Recommended Change Type: Add new definition, section, or item. Nothing in the document specifically requires rejection of failing materials.
Lines: 179-179
Section: 2.50
Remove the word "normally"
Recommended Change Type: Revise, change, add or delete words or portions of sentences. Unless there are circumstances where the reviews would not be conducted, the word "normally" is confusing.
Lines: 262-262
Section: 4.16
Delete the word "normally."
Recommended Change Type: Revise, change, add or delete words or portions of sentences. Unless there are circumstances where laboratory areas can be contiguous with production areas (which should be stated, if so), the word "normally" introduces confusion.
Lines: 706-706
Section: 7.42
Delete the word "normally."
Recommended Change Type: Revise, change, add or delete words or portions of sentences. If there are circumstances were FIFO can be violated, they should be stated. The word "normally" causes confusion. The document should be prescriptive, not descriptive.
Lines: 986-986
Section: 11.21
Delete the word "normally."
Recommended Change Type: Revise, change, add or delete words or portions of sentences. Are there circumstances where the impurity profile would not depend on the process and origin of the API? The word "normally" causes confusion. The document should be prescriptive, not descriptive.
Lines: 986-988
Section: 11.21
Impurity profiles are not necessary for APIs that are not purified entities, such as crude extracts from herbal or animal tissue origin.
Recommended Change Type: Revise, change, add or delete words or portions of sentences. Impurity profiles would be expected for highly purified APIs that happen to derive from natural sources, such as animal hormones or Taxol.
Lines: 1726-1726
Section: 20
Critical A factor becomes critical if variability in the factor beyond predetermined values introduces significant variability or failure in a quality attribute of the API. Determination of whether a factor is critical is a matter of documented scientific judgement.

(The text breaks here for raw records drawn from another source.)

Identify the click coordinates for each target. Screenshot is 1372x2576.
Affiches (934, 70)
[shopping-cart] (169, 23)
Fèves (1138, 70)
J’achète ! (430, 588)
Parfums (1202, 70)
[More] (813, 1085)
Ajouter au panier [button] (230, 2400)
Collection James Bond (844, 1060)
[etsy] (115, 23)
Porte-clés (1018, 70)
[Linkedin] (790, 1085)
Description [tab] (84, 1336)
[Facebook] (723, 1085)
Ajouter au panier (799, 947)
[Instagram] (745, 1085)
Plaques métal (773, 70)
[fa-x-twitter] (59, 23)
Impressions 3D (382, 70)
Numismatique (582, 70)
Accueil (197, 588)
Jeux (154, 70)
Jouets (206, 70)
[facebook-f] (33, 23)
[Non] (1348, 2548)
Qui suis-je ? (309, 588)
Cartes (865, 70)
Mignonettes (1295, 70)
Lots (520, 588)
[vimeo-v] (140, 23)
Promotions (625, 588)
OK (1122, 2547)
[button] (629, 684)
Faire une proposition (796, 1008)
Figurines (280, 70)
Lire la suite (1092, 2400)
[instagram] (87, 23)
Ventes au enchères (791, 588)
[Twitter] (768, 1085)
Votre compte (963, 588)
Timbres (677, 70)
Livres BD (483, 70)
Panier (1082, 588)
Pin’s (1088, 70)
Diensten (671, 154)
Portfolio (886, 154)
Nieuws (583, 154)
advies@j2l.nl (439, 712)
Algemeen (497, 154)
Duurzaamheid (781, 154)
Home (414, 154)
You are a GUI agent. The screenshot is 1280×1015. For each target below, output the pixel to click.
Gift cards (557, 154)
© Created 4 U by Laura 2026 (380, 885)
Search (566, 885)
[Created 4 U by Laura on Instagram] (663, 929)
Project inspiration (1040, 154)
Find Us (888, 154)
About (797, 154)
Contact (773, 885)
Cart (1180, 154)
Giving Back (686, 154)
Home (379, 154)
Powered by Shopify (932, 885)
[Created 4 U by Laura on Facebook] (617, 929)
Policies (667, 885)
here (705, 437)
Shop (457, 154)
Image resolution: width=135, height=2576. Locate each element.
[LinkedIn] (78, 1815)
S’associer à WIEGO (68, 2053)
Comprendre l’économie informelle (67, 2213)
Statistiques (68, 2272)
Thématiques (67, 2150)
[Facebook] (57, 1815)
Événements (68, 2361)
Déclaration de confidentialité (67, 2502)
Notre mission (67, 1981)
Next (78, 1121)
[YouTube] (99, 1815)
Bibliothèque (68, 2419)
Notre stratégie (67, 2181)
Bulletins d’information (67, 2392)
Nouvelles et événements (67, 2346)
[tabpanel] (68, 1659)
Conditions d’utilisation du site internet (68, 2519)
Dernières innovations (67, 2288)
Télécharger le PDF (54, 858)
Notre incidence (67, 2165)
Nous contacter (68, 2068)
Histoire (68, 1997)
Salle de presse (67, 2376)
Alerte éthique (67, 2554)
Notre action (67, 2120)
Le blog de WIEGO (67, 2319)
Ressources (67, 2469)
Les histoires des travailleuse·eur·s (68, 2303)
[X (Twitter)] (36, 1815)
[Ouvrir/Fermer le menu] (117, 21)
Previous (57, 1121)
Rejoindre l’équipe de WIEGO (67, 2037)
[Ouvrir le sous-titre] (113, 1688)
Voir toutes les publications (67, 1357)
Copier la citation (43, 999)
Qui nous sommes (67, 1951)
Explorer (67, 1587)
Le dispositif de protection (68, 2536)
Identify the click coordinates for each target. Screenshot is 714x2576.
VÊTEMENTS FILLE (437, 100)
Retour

Recommended Change Type: Add new definition, section, or item. The word “critical” (or “criticality,” or “critically”) appears at line 181, 183, 362, 401, 407, 410, 416, 432, 441, 485, 561, 575, 578, 623, 626, 638, 641, 644, 692, 730, 734, 739, 742, 771, 806, 879, 905, 1083, 1086, 1087, 1089, 1091, 1097, 1147, 1171, 1270, 1498, 1539, 1542, 1587, referring to activities, materials, data, systems, equipment, steps, parameters, deviations, in-process controls, physical attributes, information, records, and quality attributes. In almost every case, the word is intended to limit the scope of some activity; specifically, if only the critical thing must be tended, then implicitly the non-critical thing can be ignored. The definition is unsatisfying because everything must be controlled within predetermined criteria to ensure that the API meets its specifications. There is no control in the pharmaceutical industry that can be flouted without some consequence. Even something as meaningless as rinse water for the floors is critical under the existing definition, because if thousands of gallons were used, it would flood the plant and the API would become contaminated!
Lines: 310-310
Section: 4.41
Dedicated production areas should also be employed when material of an....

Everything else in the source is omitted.